I admit it, I’m a total Slacker, but I’m also an avid Tweeter, Linker, Grammer, and Snapper. In this sense, I’m referring to my addiction fondness of digital tools that help us connect, learn, lead, and innovate. This week I researched the digital tool Slack, which is self-described as “where work happens”. It is an online communications tools where teams can collaborate with one another and has tremendous integration with other tools, such as work flow management tools like Asana, microblogging tools like Twitter and video platforms like YouTube. The cloud-based software was first launched in 2013 by the founder of Flickr, Stewart Butterfield after a failed attempt at creating an online game. Slack provides users with more than instant messaging tools or internal communications portals because it connects with external programs and incudes this information into the Slack content stream seamlessly (Koetsier, 2013). If you insert a video, it automatically plays in the content stream.
As David Weinberger (2011) discussed, this aggregation of content provided by Slack allows for filter forward, or the phenomenon when filters do not decrease, but increase the amount of information and knowledge the user has access to; however, Slack takes this a step further by presenting this information in one interface and with full search capabilities. The tool also provides users with the ability to categorize conversations into channels to keep projects, initiatives, and topics organized for the user.
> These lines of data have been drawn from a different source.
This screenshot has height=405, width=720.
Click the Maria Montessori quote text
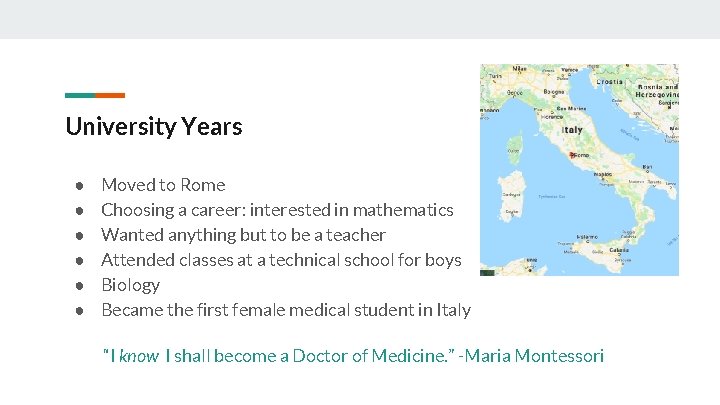(353, 355)
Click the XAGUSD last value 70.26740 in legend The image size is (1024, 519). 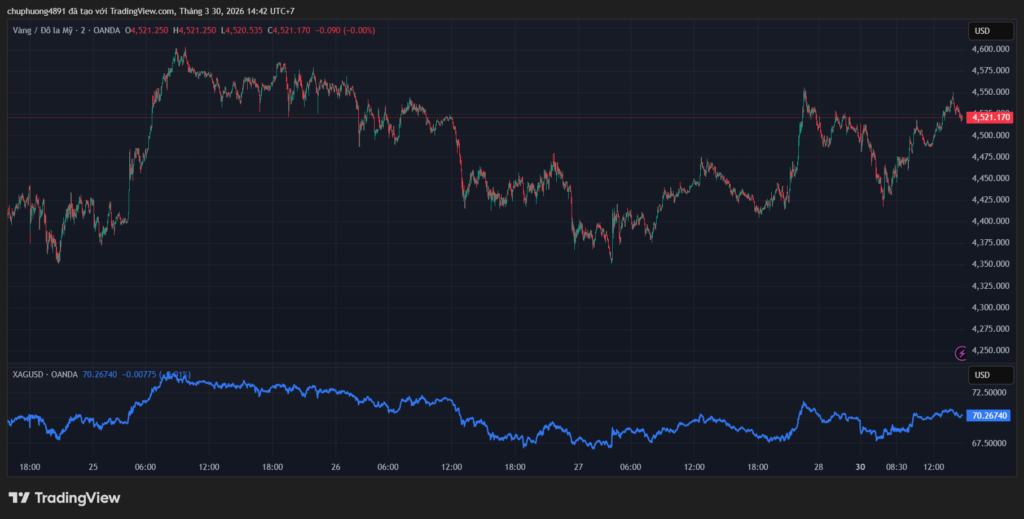pos(99,375)
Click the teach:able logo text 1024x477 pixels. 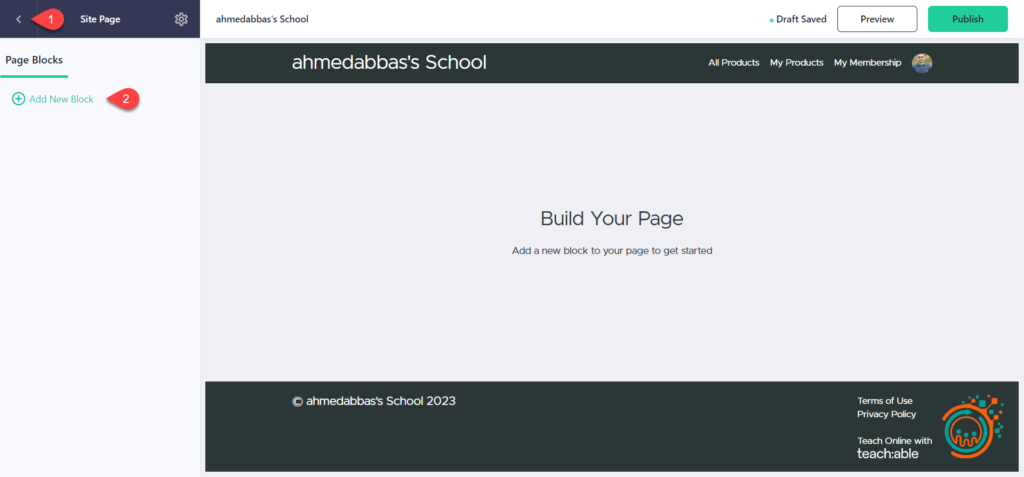(x=887, y=454)
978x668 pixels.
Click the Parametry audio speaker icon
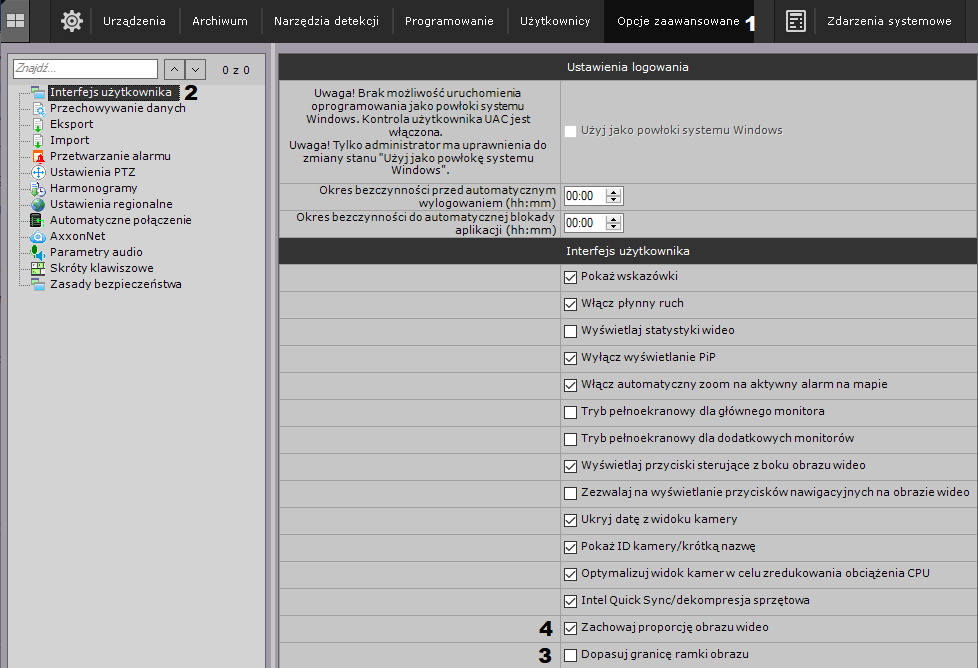tap(38, 252)
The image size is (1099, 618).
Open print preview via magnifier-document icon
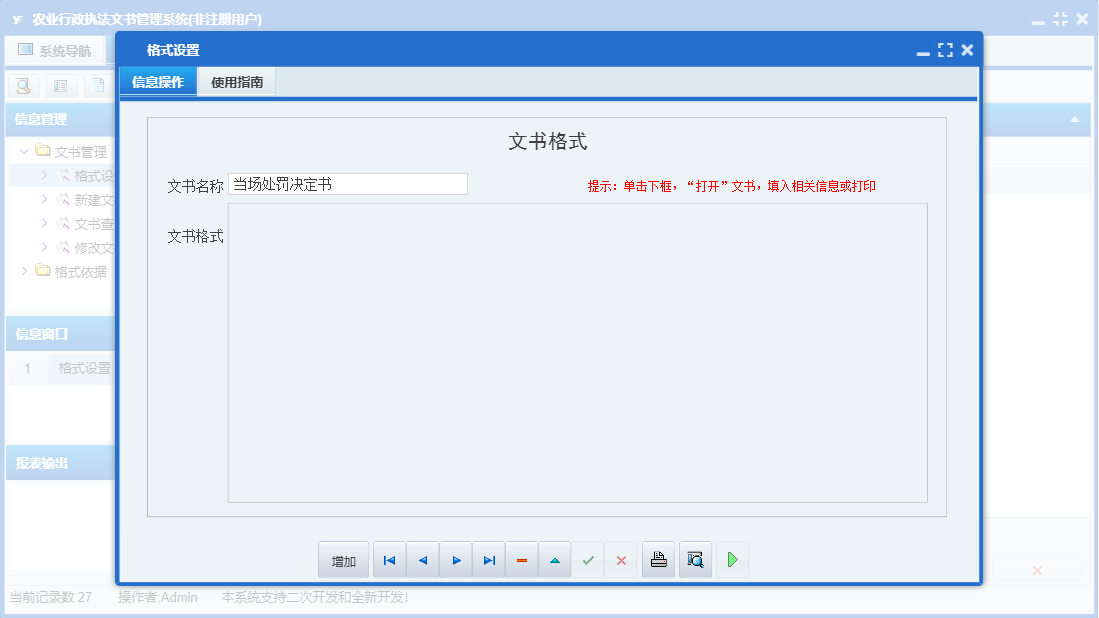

The tool has quickly been adopted and utilized with both small and large companies with great benefits. Clay Shirky (2014) commented on the importance of studying how people collaborate, I would argue that Slack has been recognized as the tool that disrupted traditional collaboration in the workplace. One of the best features of Slack is its simple user experience, making it attractive to a seasoned technology geek or a smartphone newbie (Brown, 2014) and allowing for a similar experience in both mobile and desktop versions.
From a leader’s perspective, Slack creates an easily accessible and free, communications platform for connecting individual team members both on- and off-site. Did I mention the Slack emoji integration? This feature can add “tone” to sometimes toneless written and emailed communications to one another. It provides a virtual community to team members where documents can be shared or lunch plans can be arranged. In the words of one user, “If you go to work in a drab, colorless building, work can feel sterile. Slack isn’t sterile” (Tetzeli, 2015).
From my own personal experience, I found Slack incredibly useful to connect my team within an advertising agency. Agencies tend to draw employees who are naturally curious and passionate about digital tools. As the former leader of the public relations and social media department, I noticed that Slack not only provided the tangible benefits of decreased inter-team email and increased levels of collaboration, but it also brought the team closer. It was common for our Slack channels to light up over the weekend as team members shared their weekend plans, client projects, or just shared a virtual drink with one another.
Can this constant this connectivity lead to information overload, employee burnout, or blur the lines among a leader and his/her followers? These can be potential downsides of the tool. In addition, because users can set up new, private channels, there is the possibility that the tool can be used to fuel rumor mills and water cooler gossip. But a leader faces these challenges in both the virtual and real world. The key is for the leader to provide a forum for addressing these issues before the run amok.
Given the benefits and drawbacks of Slack, with great confidence, I still profess: I am totally a “Slack”er!